Me tenía yo hecha la ilusión de que la democracia era a los países lo que la serenidad adulta a las personas, pero llevamos casi una década enlazando plebiscitos, apuestas de todo o nada, referéndums, ultimátums, juicios finales y pactos con Mefistófeles, y no todo va a ser votar. ¿Quién se acuerda de las últimas elecciones que solo fueron eso? Unas elecciones sin más significado que el de renovar a los representantes, escenificadas sin tragedia ni mesianismo e incluso con su poquito de tedio. Hemos naturalizado la excitación perenne, instantes decisivos non-stop y alertas activas 24/7. Incluso hemos dado por buena esa idiotez de que todo gesto es político, y ya no quedan apenas refugios libres de resignificación ideológica. Todo está movilizado y listo para saltar, aunque nadie sepa por qué ni hacia dónde, pues la movilización no está canalizada por partidos u organizaciones (más débiles que nunca, con sus estructuras conservadoras y socialdemócratas en el desguace), sino por una electricidad ambiental cuyo origen y dirección no se adivinan. No hay agenda ni propósito, tan solo peligro, tensión, acción, terribilità. Adolescencia pura.

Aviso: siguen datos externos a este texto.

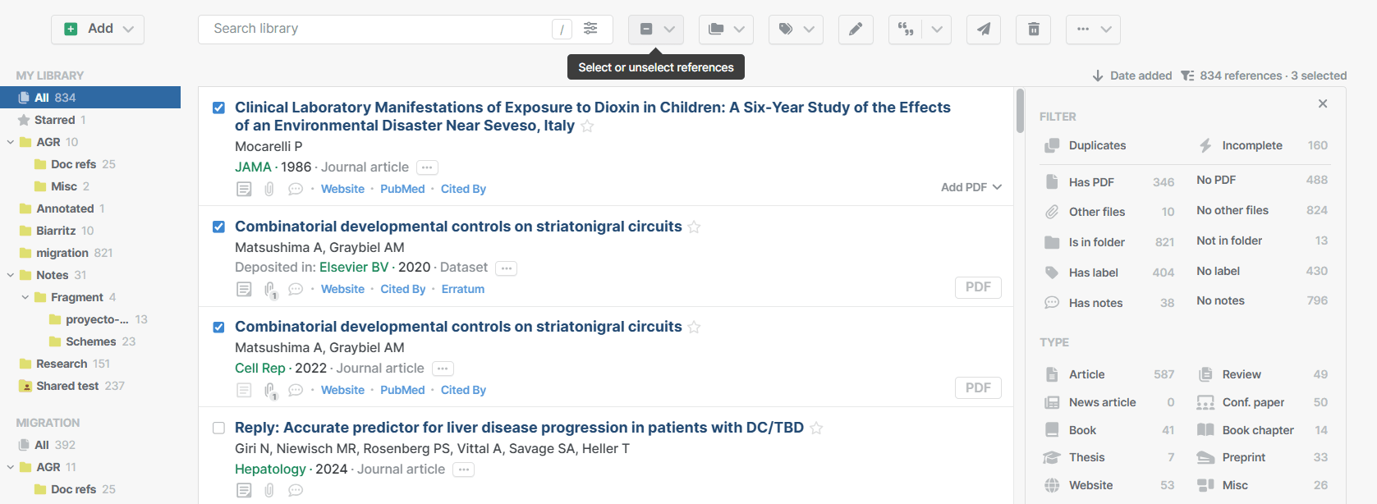
Task: Click the Erratum link
Action: click(x=463, y=289)
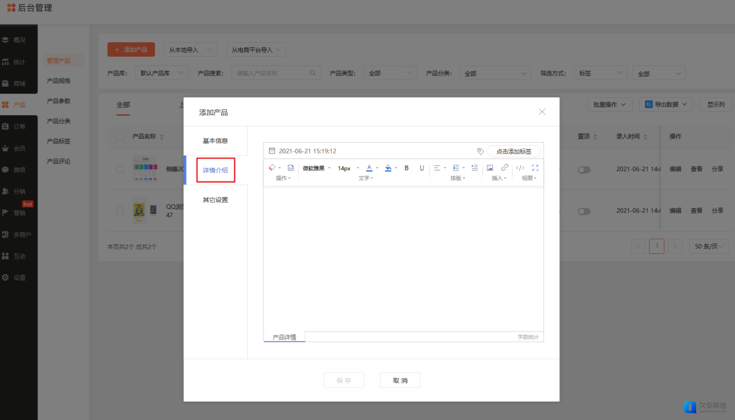Click the insert link icon
The height and width of the screenshot is (420, 735).
pos(505,168)
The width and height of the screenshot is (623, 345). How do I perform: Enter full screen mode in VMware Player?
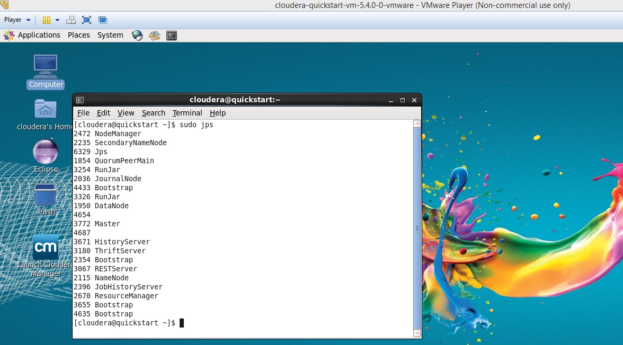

De tanto asomarnos al precipicio, se nos va a curar el vértigo. Pronto olvidaremos cómo era vivir en una democracia aburrida. Por eso hay que aplaudir a las voces que recuerdan que la conversación es un fin en sí mismo, no el medio por el que ponemos de rodillas a nuestros adversarios. La democracia no puede ser solo un frente defensivo contra el horror (lo que Máriam Martínez-Bascuñán ha llamado malmenorismo) ni puede vivir en estado de sitio perpetuo. Tampoco puede ser una celebración en la plaza ni un suspiro de alivio hasta el próximo susto. No todo va a ser votar. También habrá que regar esos cuatro tiestos y comprarse unos calcetines.